Novartis says updated data has confirmed the significant clinical benefit of its gene therapy ZOLGENSMA (onasemnogene abeparvovec) for patients with spinal muscular atrophy.
The company, which gained rights to the one-time treatment ZOLGENSMA through its acquisition of AveXis, has presented study findings that show the prolonged benefit of the gene therapy, including in patients treated pre-symptomatically, up to five years post-dosing and some patients more than five years of age.
According to the company, the findings continue to show patients achieved age-appropriate motor milestones when treated with ZOLGENSMA pre-symptomatically, including the ability to sit independently, while nearly all patients were fed orally and required no feeding support. No patients required ventilatory support of any kind.
“SMA is a disease that robs babies of the ability to talk, eat, sit up and even breathe. In complete contrast to the natural course of the disease, patients who received ZOLGENSMA soon after birth before the onset of symptoms are achieving age-appropriate motor milestone development – an extraordinary outcome for SMA patients,” said Dr Olga Santiago, Chief Medical Officer of Novartis' AveXis.

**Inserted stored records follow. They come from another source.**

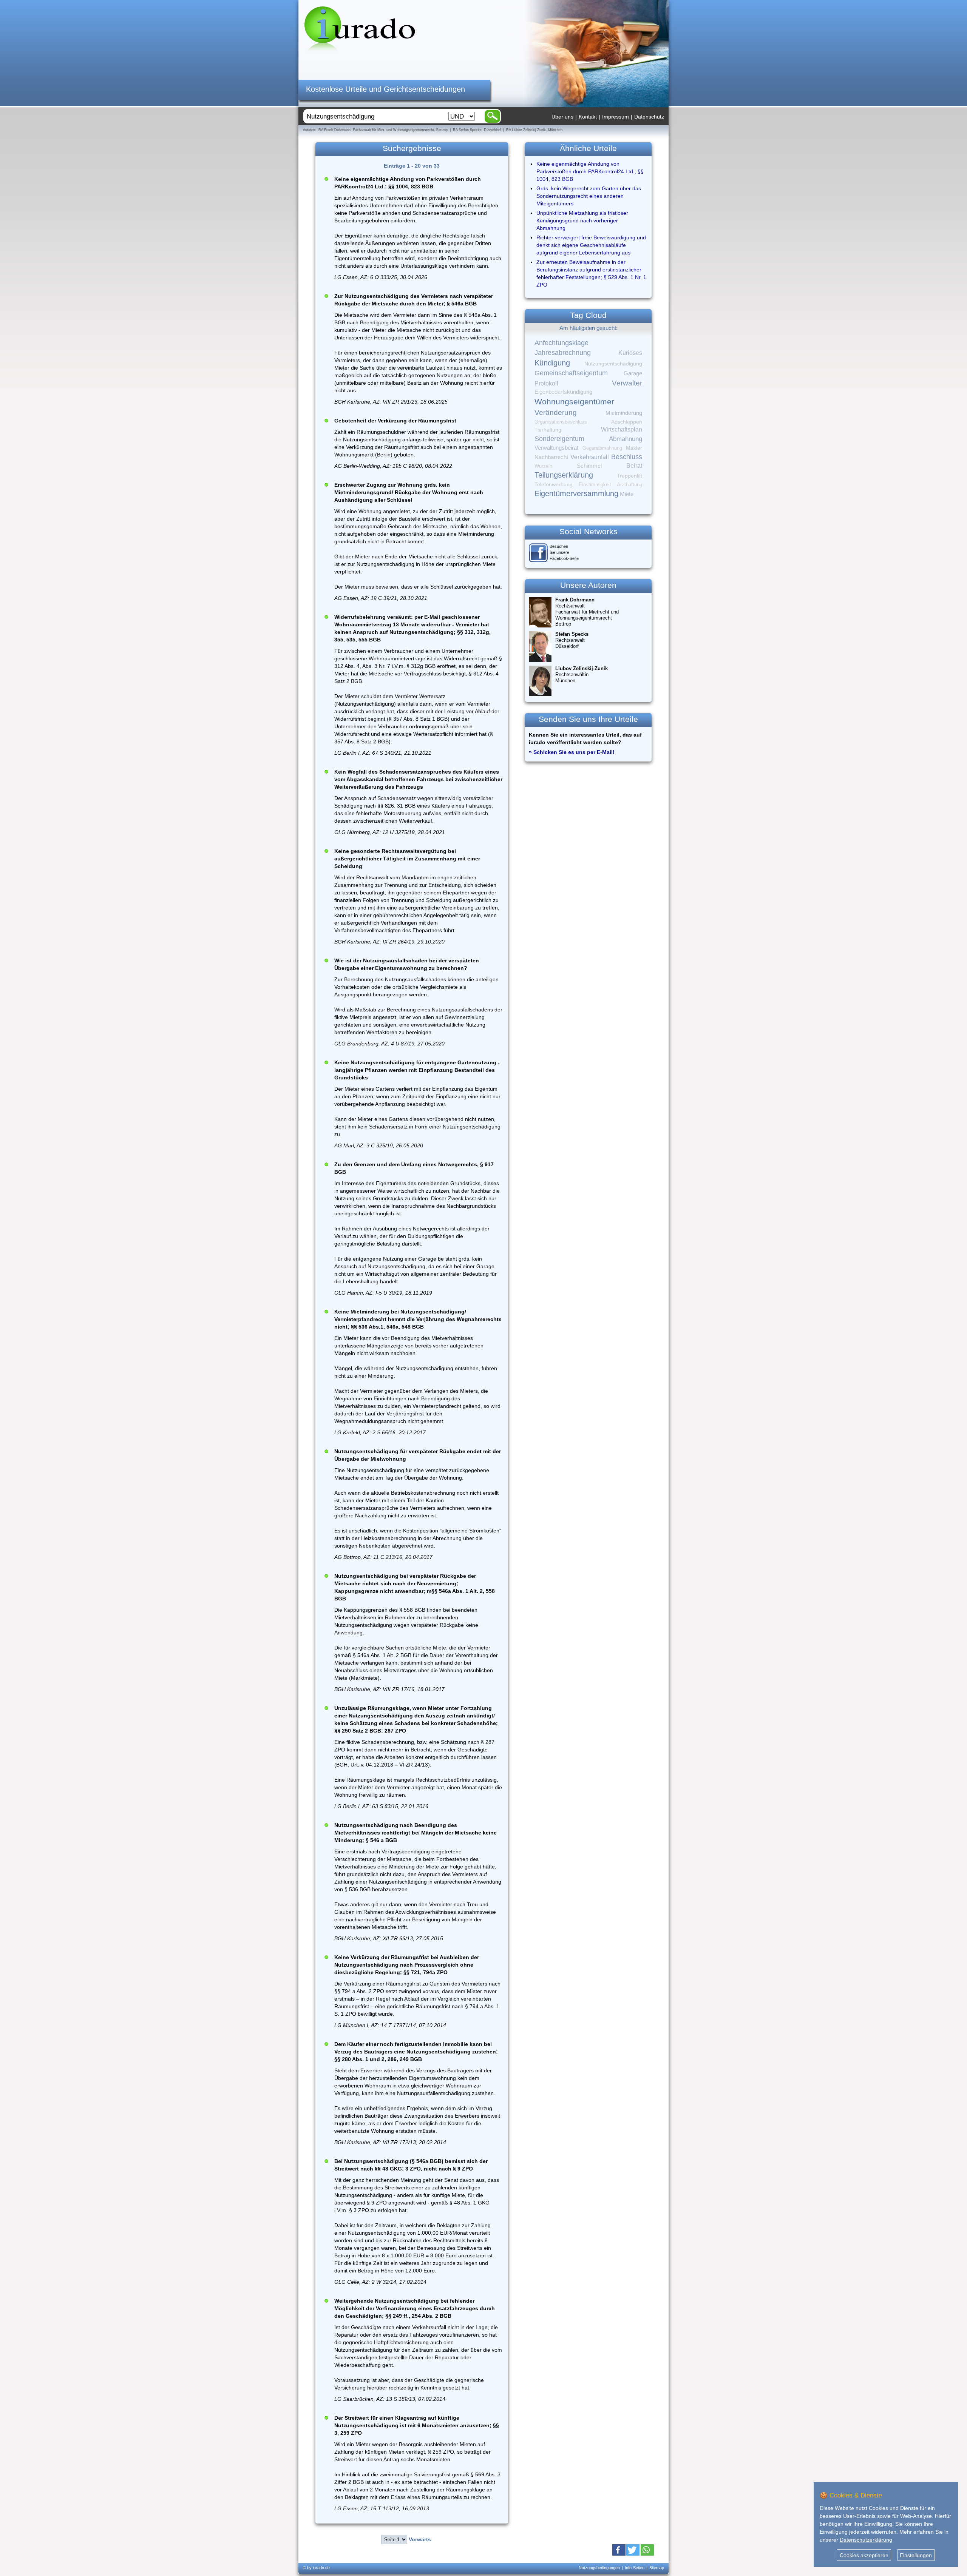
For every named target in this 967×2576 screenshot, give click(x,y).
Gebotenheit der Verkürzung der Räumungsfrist (395, 421)
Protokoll (546, 383)
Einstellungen (916, 2555)
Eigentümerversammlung (576, 493)
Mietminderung (624, 413)
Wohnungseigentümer (574, 401)
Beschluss (626, 457)
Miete (626, 494)
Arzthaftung (629, 484)
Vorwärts (420, 2539)
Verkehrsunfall (589, 456)
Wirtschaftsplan (621, 429)
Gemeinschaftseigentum (571, 373)
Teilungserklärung (563, 475)
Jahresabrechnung (562, 352)
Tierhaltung (547, 430)
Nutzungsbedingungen (599, 2567)
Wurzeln (543, 466)
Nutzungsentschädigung (613, 364)
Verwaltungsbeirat (556, 447)
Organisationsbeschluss (560, 422)
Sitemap (656, 2567)
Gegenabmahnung (602, 448)
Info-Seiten (634, 2567)
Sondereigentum (559, 438)
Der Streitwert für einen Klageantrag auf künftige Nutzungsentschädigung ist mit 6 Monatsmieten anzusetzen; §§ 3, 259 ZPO (416, 2425)
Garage (633, 373)
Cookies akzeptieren (864, 2555)
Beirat (634, 465)
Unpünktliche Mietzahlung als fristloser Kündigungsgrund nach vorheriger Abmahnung (582, 220)
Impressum (615, 117)
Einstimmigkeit (595, 484)
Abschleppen (626, 422)
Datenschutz (649, 117)
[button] (619, 2550)
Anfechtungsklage (561, 343)
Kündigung (552, 363)
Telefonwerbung (553, 484)
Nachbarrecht (551, 457)
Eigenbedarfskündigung (563, 392)
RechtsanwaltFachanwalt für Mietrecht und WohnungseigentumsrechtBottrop (587, 612)
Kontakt (588, 117)
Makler (634, 448)
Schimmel (589, 466)
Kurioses (630, 353)
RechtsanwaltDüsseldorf (572, 640)
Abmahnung (625, 438)
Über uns (562, 117)
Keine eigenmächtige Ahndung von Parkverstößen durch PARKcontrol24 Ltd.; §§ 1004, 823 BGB (590, 171)
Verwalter (627, 383)
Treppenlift (629, 476)
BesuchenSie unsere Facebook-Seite (564, 552)
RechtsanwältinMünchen (581, 674)
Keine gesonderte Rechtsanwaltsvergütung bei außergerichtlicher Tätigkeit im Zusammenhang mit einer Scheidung (407, 858)
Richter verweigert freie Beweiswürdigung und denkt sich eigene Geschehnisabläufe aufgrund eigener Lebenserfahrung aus (591, 245)
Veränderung (555, 412)
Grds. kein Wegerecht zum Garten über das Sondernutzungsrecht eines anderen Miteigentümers (588, 196)
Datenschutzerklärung (866, 2540)
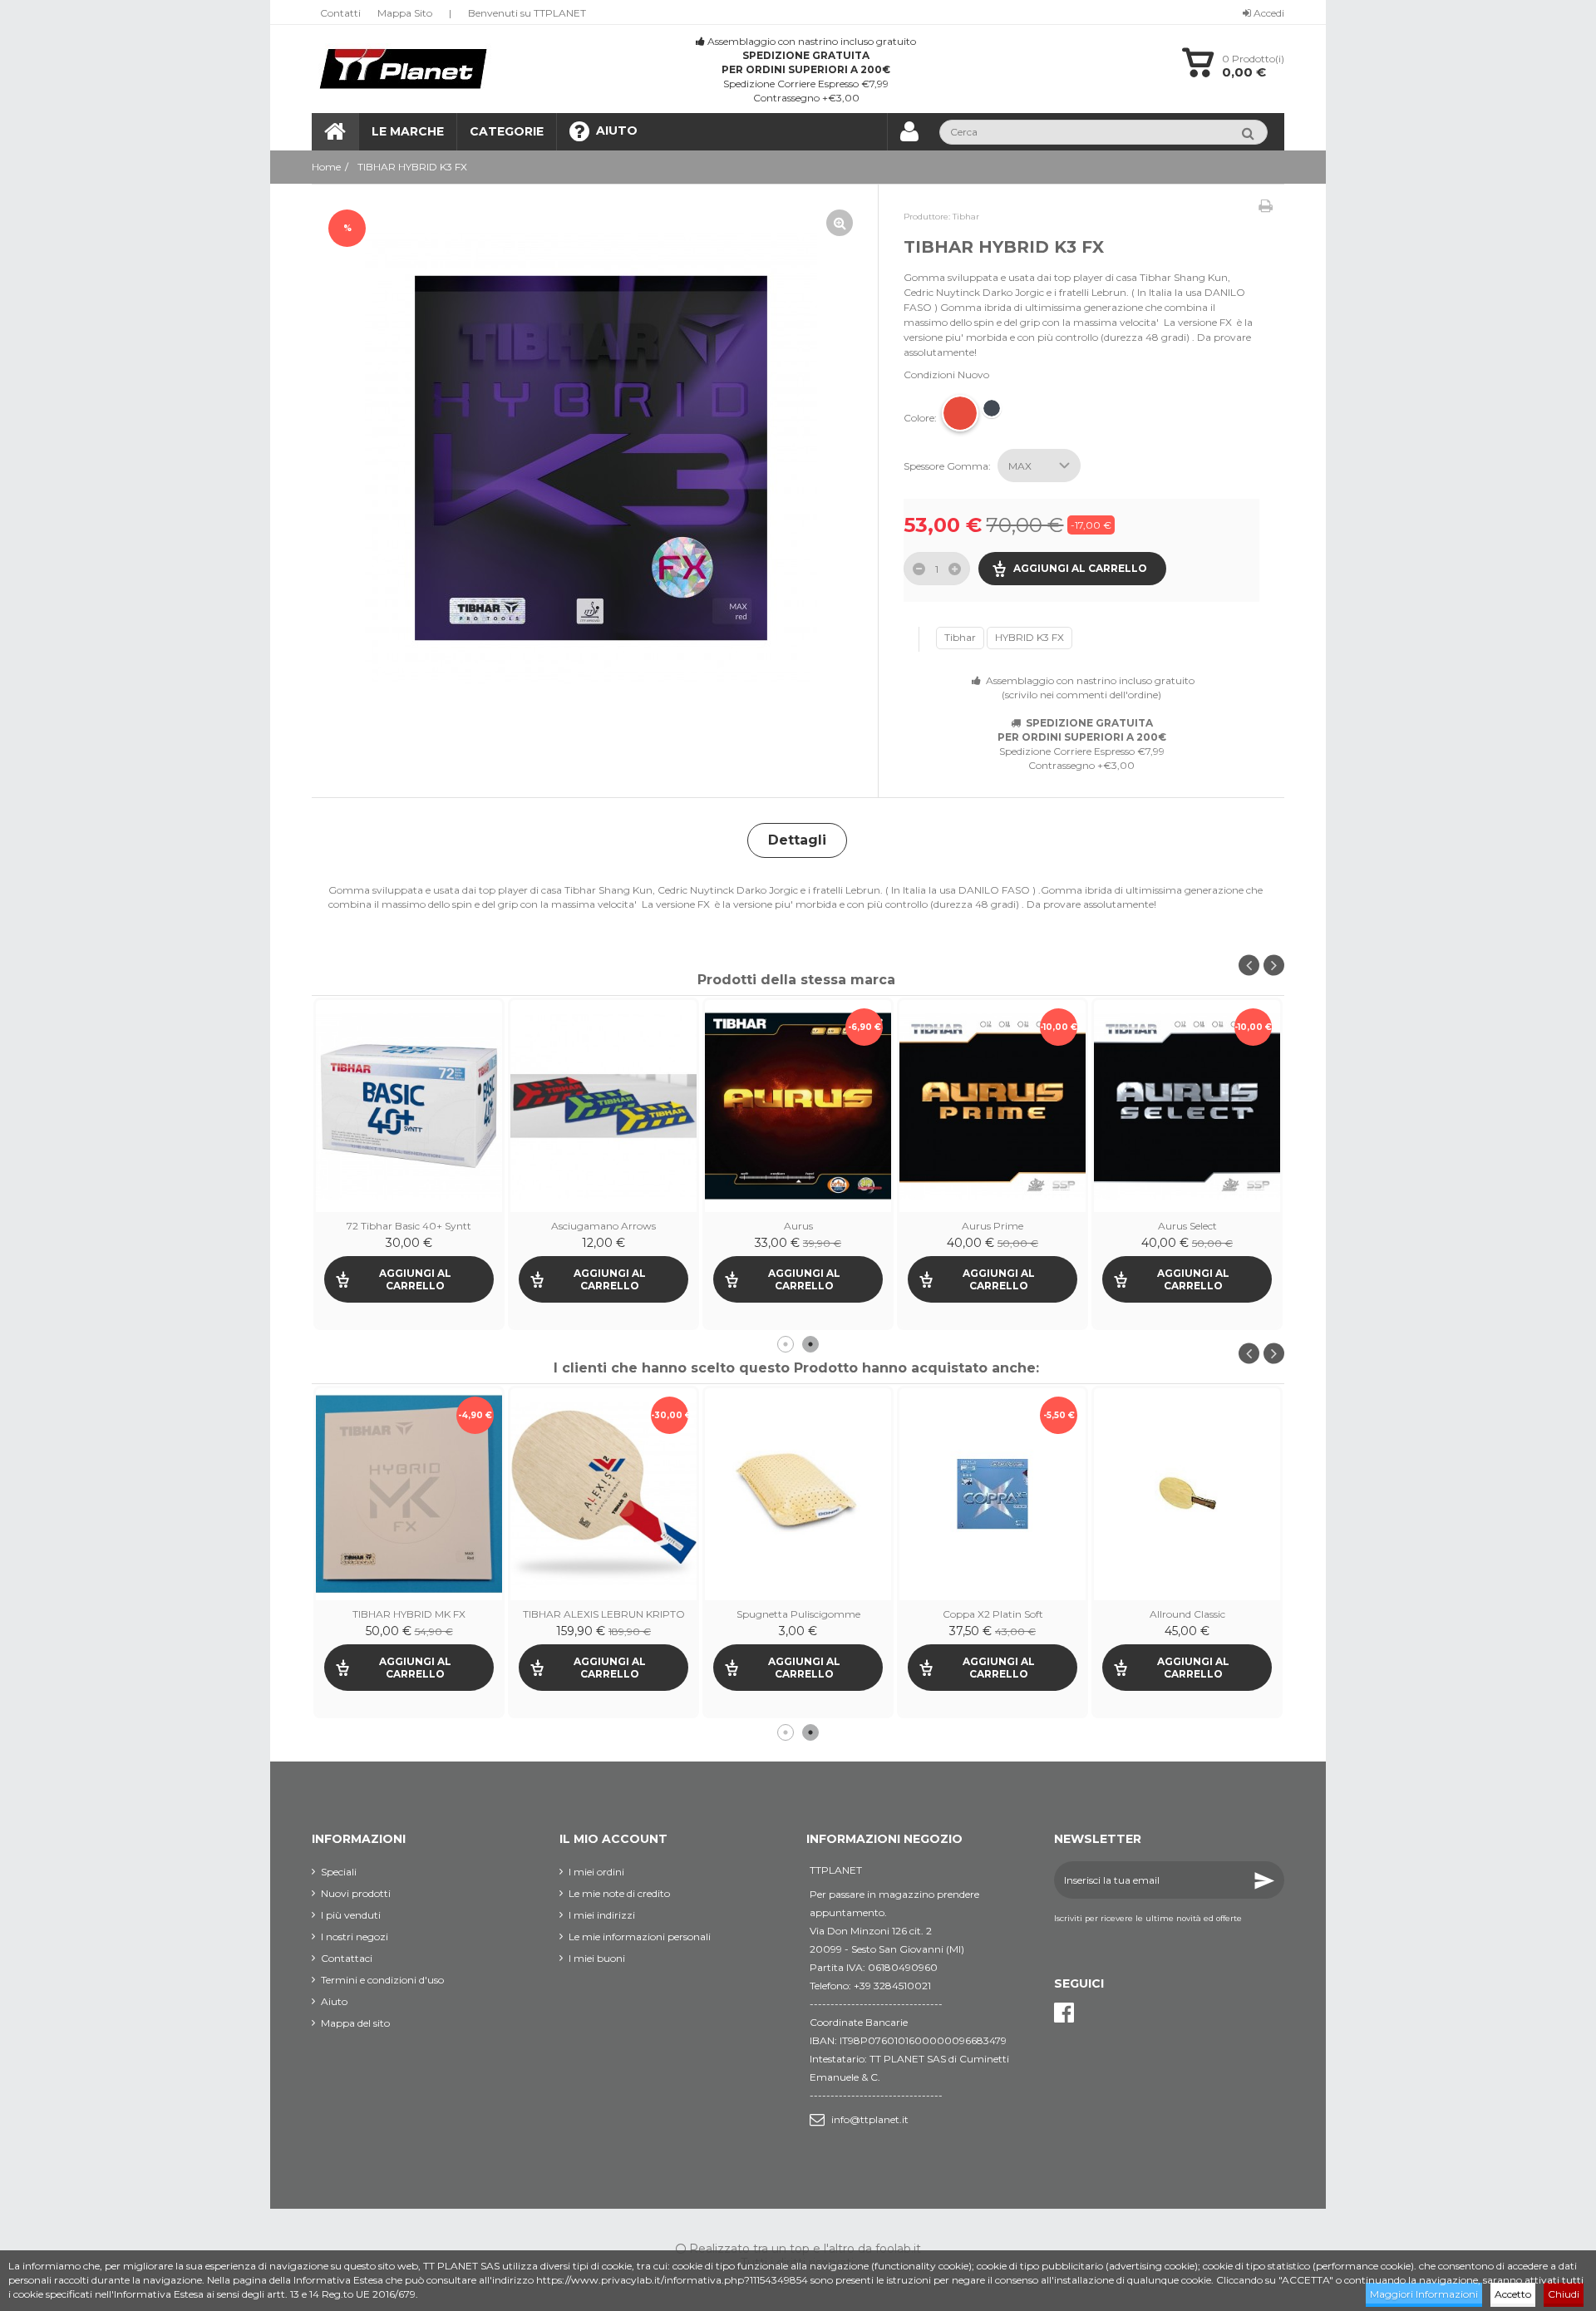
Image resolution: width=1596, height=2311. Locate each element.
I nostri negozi (354, 1936)
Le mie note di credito (619, 1893)
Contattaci (346, 1958)
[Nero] (991, 408)
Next (1274, 965)
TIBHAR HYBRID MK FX (1187, 1614)
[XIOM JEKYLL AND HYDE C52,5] (992, 1494)
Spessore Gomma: (948, 466)
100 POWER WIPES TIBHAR (409, 1226)
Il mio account (613, 1838)
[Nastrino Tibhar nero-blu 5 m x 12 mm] (409, 1494)
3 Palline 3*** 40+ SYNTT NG (604, 1226)
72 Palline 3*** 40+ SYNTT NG (992, 1226)
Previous (1249, 965)
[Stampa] (1266, 206)
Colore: (921, 417)
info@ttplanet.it (870, 2119)
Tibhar (960, 637)
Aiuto (334, 2001)
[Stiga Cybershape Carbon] (798, 1494)
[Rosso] (960, 413)
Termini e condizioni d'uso (382, 1979)
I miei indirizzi (602, 1915)
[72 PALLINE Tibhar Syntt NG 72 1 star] (1187, 1106)
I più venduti (351, 1915)
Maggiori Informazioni (1424, 2294)
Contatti (340, 13)
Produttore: (927, 216)
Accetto (1513, 2294)
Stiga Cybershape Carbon (798, 1614)
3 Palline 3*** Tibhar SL (798, 1226)
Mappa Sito (404, 13)
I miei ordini (596, 1871)
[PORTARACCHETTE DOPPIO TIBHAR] (603, 1494)
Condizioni (929, 374)
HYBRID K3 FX (1029, 637)
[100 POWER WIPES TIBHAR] (409, 1106)
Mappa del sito (355, 2023)
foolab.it (898, 2248)
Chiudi (1563, 2294)
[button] (506, 131)
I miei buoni (597, 1958)
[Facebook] (1064, 2013)
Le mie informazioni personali (640, 1936)
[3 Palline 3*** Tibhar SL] (798, 1106)
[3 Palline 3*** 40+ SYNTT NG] (603, 1106)
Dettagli (797, 840)
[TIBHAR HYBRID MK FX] (1187, 1494)
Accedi (1267, 13)
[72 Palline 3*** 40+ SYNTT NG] (992, 1106)
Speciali (339, 1871)
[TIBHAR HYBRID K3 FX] (590, 458)
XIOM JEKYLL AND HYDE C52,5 (992, 1614)
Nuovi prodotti (356, 1893)
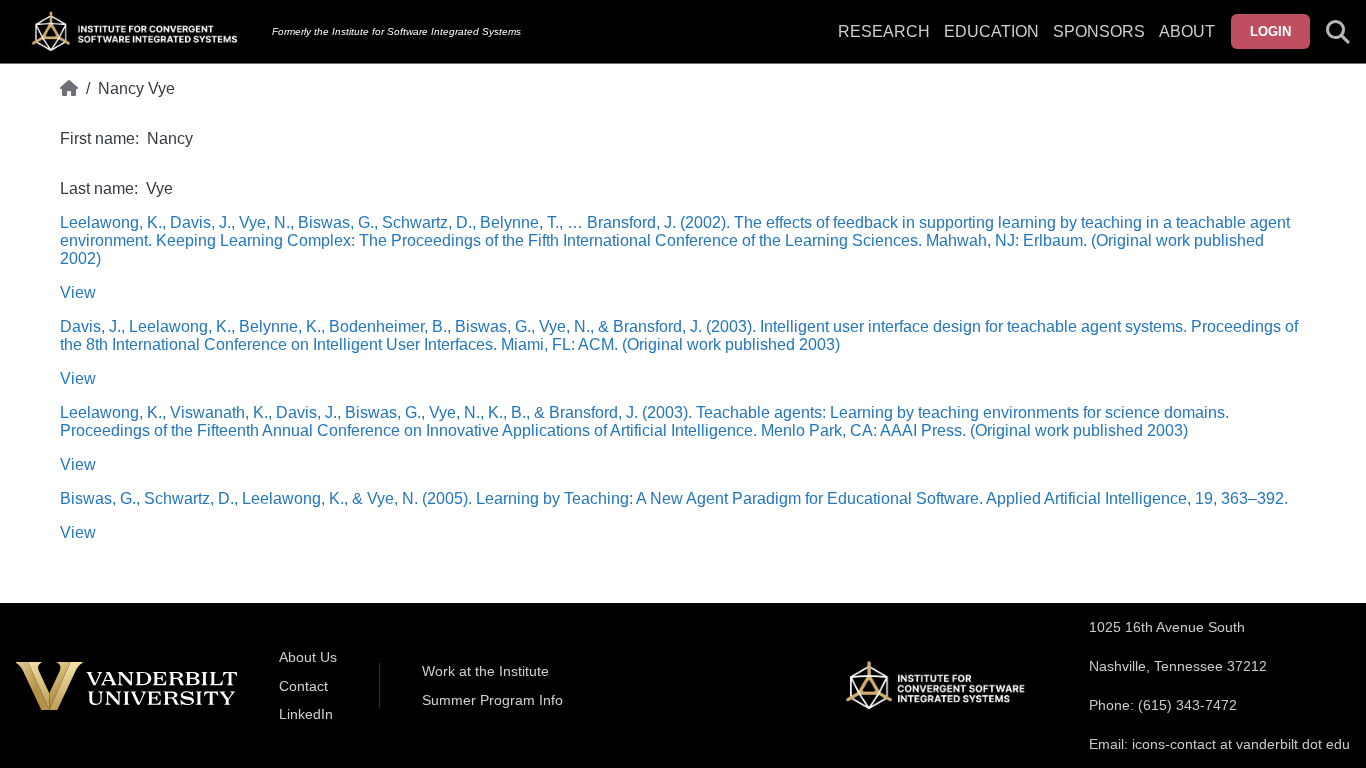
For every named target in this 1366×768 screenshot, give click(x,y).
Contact (303, 686)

“These SPR1NT data demonstrate the truly transformational impact a one-time dose of gene therapy can have, and further underscore the importance of newborn screening and early intervention to alter the course of the disease.”
The company said data showed a range of other clinically meaningful improvements in motor function, including with the inclusion of a composite endpoint covering functions of swallowing, feeding and age-appropriate weight maintenance.
The federal government's Medical Services Advisory Committee could consider ZOLGENSMA for funding during 2020.